This is the 3rd biweekly roundup of noteworthy news articles, blog posts, launches, and other cool Linux-related content that I’ve come across over the past two weeks.
Raspberry Pi 400: personal computer, built into a compact keyboard.
Raspberry Pi 400 incorporates a purpose-built board based on Raspberry Pi 4. Featuring the same powerful processor, Raspberry Pi 400 has specially designed thermals to keep your computer cool and silent while you’re hard at work. The GPIO pins remain accessible, so if you want to explore beyond the desktop, you can connect components and prototype your projects.
The Raspberry Pi personal computer kit comes with a mouse, power supply, micro HDMI to HDMI cable, and SD card preloaded with Raspberry Pi OS. There’s also the official Raspberry Pi Beginner’s Guide, and the Raspberry Pi 400 is also available as a standalone unit.
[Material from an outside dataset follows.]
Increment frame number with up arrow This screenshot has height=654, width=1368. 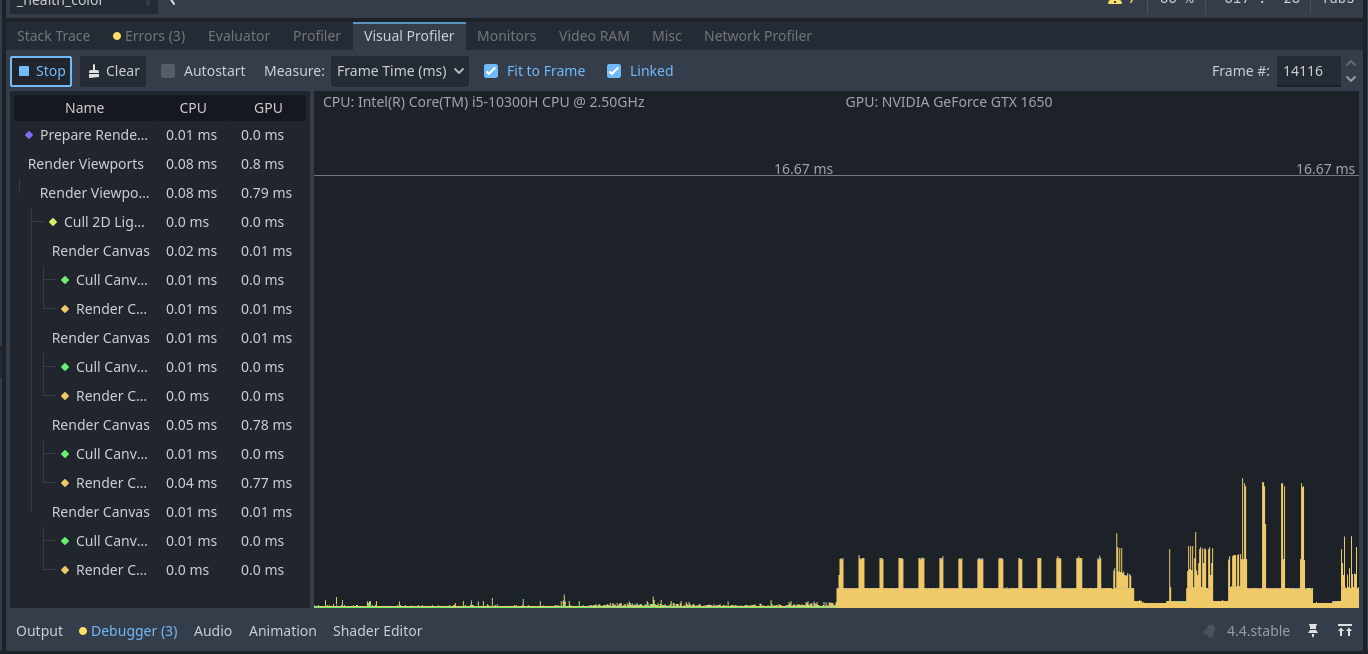tap(1351, 64)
WinApps: Run Windows apps in Linux
Run Windows apps such as Microsoft Office/Adobe in Linux (Ubuntu/Fedora) and GNOME/KDE with WinApps as if they were a part of the native OS, including Nautilus integration.
WinApps works by:
- Running a Windows RDP server in a background VM container
- Checking the RDP server for installed applications such as Microsoft Office
- If those programs are installed, it creates shortcuts leveraging FreeRDP for both the CLI and the GNOME tray
- Files in your home directory are accessible via the
\\tsclient\homemount inside the VM
- You can right-click on any files in your home directory to open with an application, too
Uno – Single-Codebase for Linux, Android, Windows, iOS, and macOS.
With the Uno Platform, you can empower your existing .NET teams to build pixel-perfect, single-codebase, multi-platform web, mobile, and desktop apps.
Uno Platform acts as a bridge for WinUI and UWP apps to run natively on iOS, macOS, Android, Linux, and WebAssembly. You can run your C# and XAML source code unmodified and compile it on a different platform yet have it behave the same at runtime. In turn, you, as a developer, automatically benefit from decades of Windows ecosystem investment in responsive design, security, accessibility, and more.
Sandbox Linux Applications
Firejail can sandbox any type of process: servers, graphical applications, and even user login sessions. The software includes security profiles for a large number of Linux programs: Mozilla Firefox, Chromium, VLC, Transmission, etc. To start the sandbox, prefix your command with “firejail”:
The Linux kernel user’s and administrator’s guide
The Linux kernel user’s and administrator’s guide is a collection of user-oriented documents added to the kernel over time.